### Provided text
☆ ☆ ☆ ☆ ☆ ☆ ☆

Support Worker
Community Support & Outreach work
JOBS INCLUDED: A wide range of job titles including:- Social Work Assistant
- Community Support Worker
- Mental Health Support Worker
- Mental Health Outreach Worker
- Community Outreach Worker
- Substance Misuse Worker
- Outreach Development Worker
- Social Services
Officer
- Home Care Support Worker
- Rehabilitation Worker
(Visual Impairment)
- Children & Families Outreach Worker
- Youth Worker
- Community Development Worker
Job Role
The role of these workers is to help people overcome difficulties, cope with many aspects of everyday living, develop socially and personally and live as independently as possible.
Enabling
Their work is predominantly support and enabling, rather than predominantly personal care, and involves providing advice and guidance as part of a range of support activities rather than a specialist service
Teams
They work in teams with other professionals, including managers, social workers, other outreach and community support workers, drug action groups, youth offending services, and with the police, education authority and schools, health authorities, housing departments etc.
Guidance
They provide support and guidance in various ways, including individual support and counselling via such activities as shopping with service users taking them to appointments, teaching Braille or how to use a long cane to get about, developing everyday skills such as how to make a cup of tea or prepare and cook a meal safely, or simply being with them in their home environment.
Other ways of providing support and guidance include organising activities such as sports, drama and educational activities; Group discussions; compiling and disseminating information.

☆ ☆ ☆ ☆ ☆ ☆ ☆

### Data section
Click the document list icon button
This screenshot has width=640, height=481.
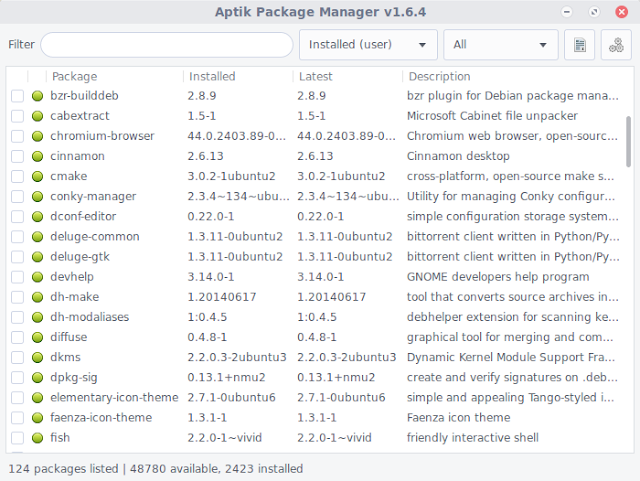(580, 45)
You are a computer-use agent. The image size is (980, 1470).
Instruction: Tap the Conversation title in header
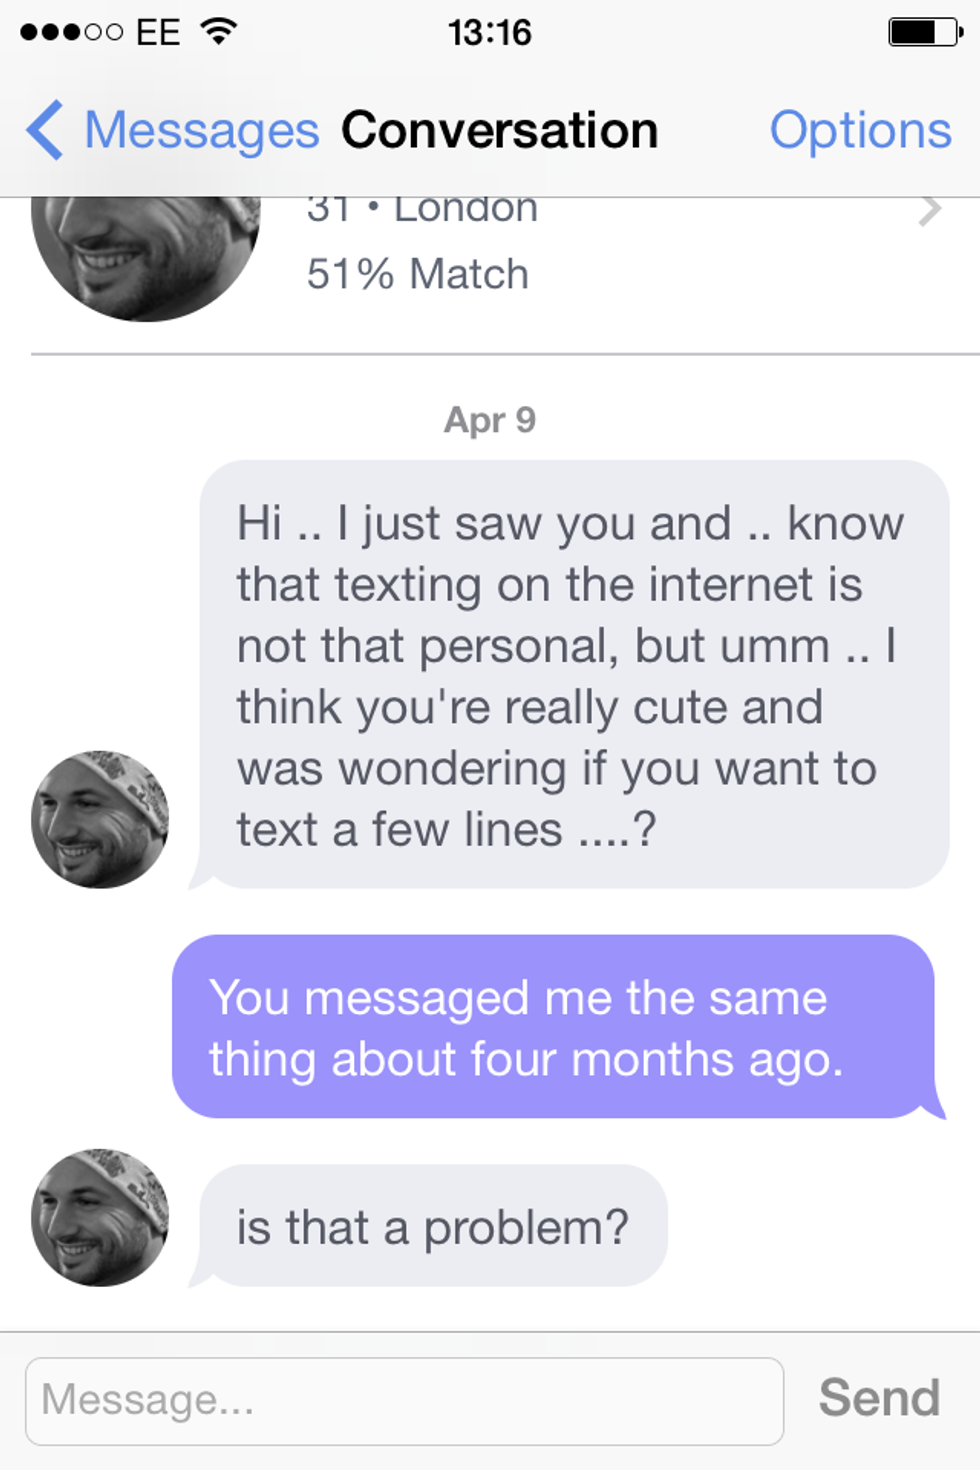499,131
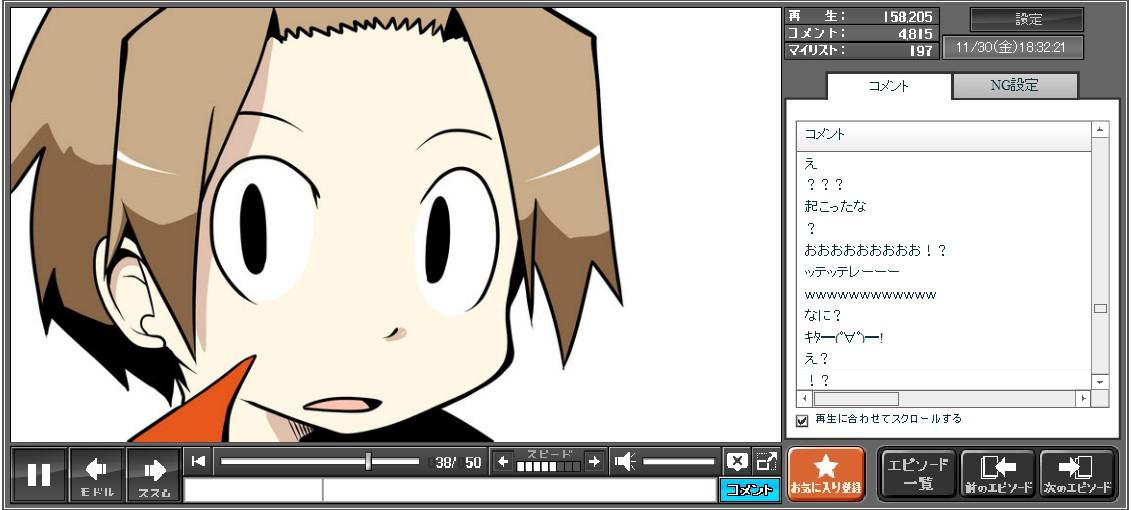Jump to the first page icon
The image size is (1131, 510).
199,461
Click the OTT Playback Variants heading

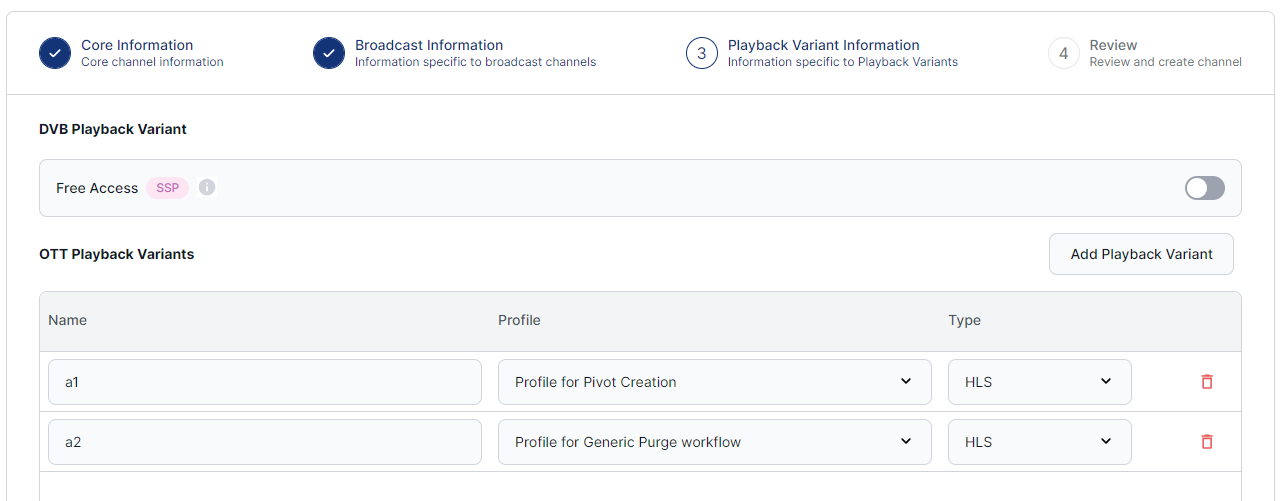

☆ ☆ ☆ ☆ ☆ ☆ ☆

### Your instructions
Write out the stretch of the support worker job description above from "Other ways of" through "and disseminating information.", reproducing it word for word.

### Answer box
Other ways of providing support and guidance include organising activities such as sports, drama and educational activities; Group discussions; compiling and disseminating information.